Alex was the first to talk to me about Martin Buber as we sat outside one of Portland’s better brew pubs on a summer night in 2013 talking about my upcoming inaugural term at The Seattle School of Theology & Psychology. Ostensibly, my intention was to study with Dr. Dan Allender, the founder of the small, almost anonymous school on the shores of Elliot Bay. Allender’s books were already formational in my thinking about pastoral care.
As we broke bread together, Alex talked about other professors who would impact my life and thinking. Foremost among them was a man named Roy Barsness. Alex was unable to talk about Roy without mentioning Martin Buber, whose name I knew, but nothing more. Alex told me I’d soon know Buber well and prophesied that he would become seminal to my thinking. He was right.

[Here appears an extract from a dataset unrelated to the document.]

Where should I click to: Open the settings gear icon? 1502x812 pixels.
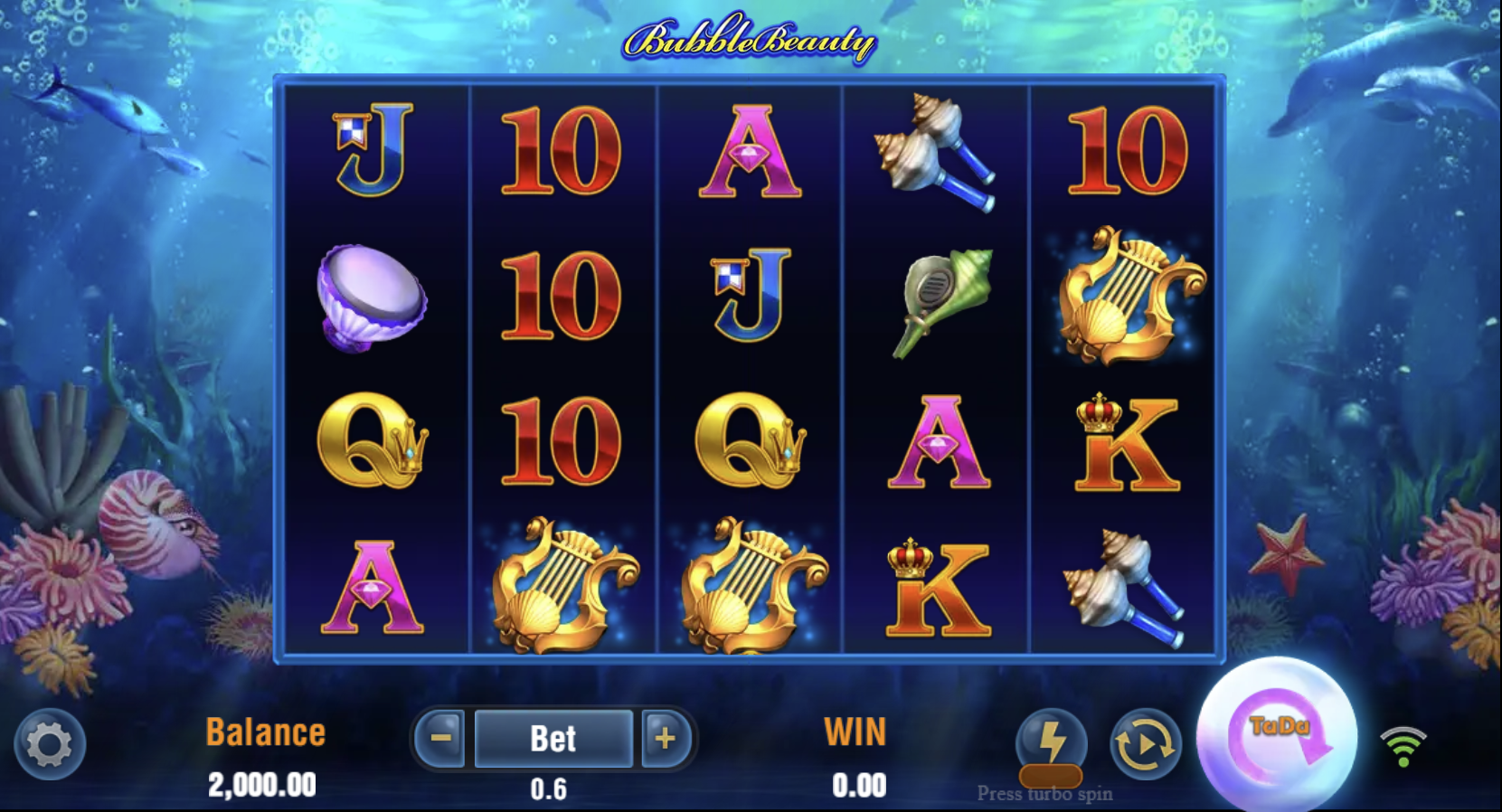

When I started school in the fall of 2013, the Seattle School created cohorts of students who entered and traversed together a semester of classes that every student, no matter their degree program was required to pass. The course rotation was rigorous: Dan’s “Faith, Hope & Love,” created a grid for us to view our calling in the Kingdom of God, Dwight Friesen’s, “Hermeneutics,” helped us think about our interpretation of, not only the Word of God but all of life. This is important because the Seattle School endeavors to live at the intersection of “Text Soul & Culture,” and Dwight’s class made us carefully and thoughtfully explore the ramifications of when, where and how “text, soul, & culture” meet. Finally, my cohort met Roy, the creator of a provocative deconstructionistic class entitled, “Interpersonal Foundations.” In our first class, Roy asked us what we believed about God, people and sin, declaring that our answers would shape our approach to our work as therapists. So, the rest of the term we worked on those topics together.
It is perhaps that simple prolegomenon that sets the Seattle School apart from other schools. Everything we studied for the next three years caused us to wrestle with answers to these questions. They became the prolegomenon of our understanding about therapy.
Buber is important because of his emphasis on “I-Thou” relationships. This brilliant, Jewish philosopher taught me more about the importance of the Trinity than all my seminary professors. Buber’s understanding of the I-Thou is a Trinitarian understanding of relationships. For what Buber calls his readers to consider is that our very identities — The Imago Dei — are formed as we relate to others and God.
I define sin as “anything that violates a relationship.” This statement is true, in part because anything that harms relationship, in reality, violates the very nature of the triune God. A sin is a sin because it is the anthesis of God’s nature.
It is not hard to see how these core beliefs about the nature of God and who he made us to be and how we become who we are supposed to be, affect our work as therapists. Our endeavor is to live into the Trinitarian image in all our work and all our relationships. We are truly children of our seminary. We think that holding onto this Trinitarian truth throughout the counseling process sets us apart, and calls us to a new kind of relational holiness that increases the fullness of our lives and our clients’ lives and makes God laugh with delight.